The spade thudded into the back of the vehicle, and she stiffened as the door beside her opened, and Luis Montejo climbed back into his seat. This time, he kept his jacket on, and the damp smell of the material mingled with the faint odour of sweat from his exertions.
‘You are sure you are all right?’ he enquired again, his voice perceptibly cooler now, yet still polite and concerned, and she nodded, fingering a slight swelling on her temple.
‘I should have been more careful,’ she answered, endeavouring to keep her tone light. ‘Your roads are certainly—unpredictable.’
‘And dangerous,’ he agreed, with grim impatience, starting the engine abruptly and thrusting it into drive, and Caroline turned her head away from him, to gaze through the rain-smeared window.

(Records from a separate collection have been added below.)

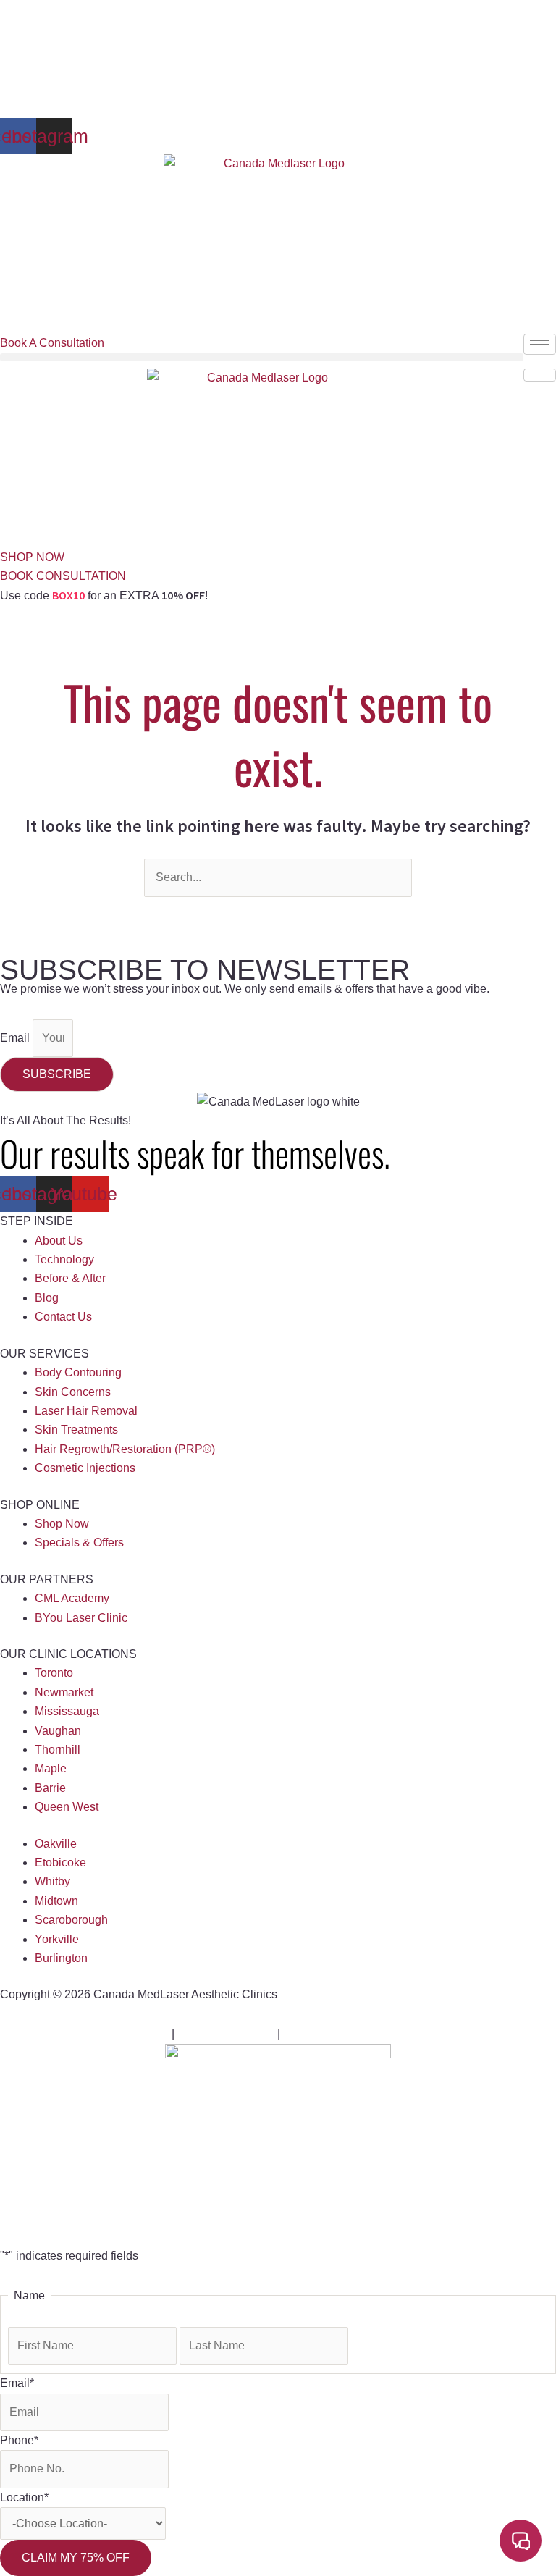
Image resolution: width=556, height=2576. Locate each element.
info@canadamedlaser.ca (165, 9)
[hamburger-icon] (539, 344)
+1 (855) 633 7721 (48, 9)
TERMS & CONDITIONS (347, 2034)
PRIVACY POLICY (225, 2034)
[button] (261, 357)
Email (16, 1038)
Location (24, 2497)
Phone (19, 2440)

San Luis de Merced was a village, as well as the place where Don Esteban de Montejo had his estates. There were lights in the village, glowing through the shutters of adobe dwellings, mingling with the smoke from a dozen chimneys. There was the spicy smell of meat and peppers, and the stronger aroma of woodsmoke, and children in open doorways, to watch their progress. Someone shouted after them, and Luis Montejo answered, raising his hand in greeting as Caroline thought she heard the word ‘padre’. But her attention was diverted as the Range Rover lurched on to an upward slope, and she clung desperately to her seat as they wound precipitously up through a belt of trees, to where high wooden gates were set in a grey stone wall. The wall itself was easily eight feet high, a solid barrier to what was beyond, and Caroline’s nerves tightened. Beyond the wall was her destination, and her courage faltered at the sight of that prison-like edifice.
Luis Montejo brought the vehicle to a halt and sprang down again to hammer on the gates. Reassuringly, they were soon opened, by an elderly retainer, dressed in the usual garb of loose-fitting pants, and waistcoat, the sleeves of his shirt rolled back to his elbows. He removed the wide-brimmed hat from his head as they drove through, then replaced it again to close the gates behind them.
‘Gomez,’ remarked her companion shortly, as Caroline glanced back over her shoulder. ‘He used to work for my brother, but now he is too old to ride herd, and spends his days keeping the gate.’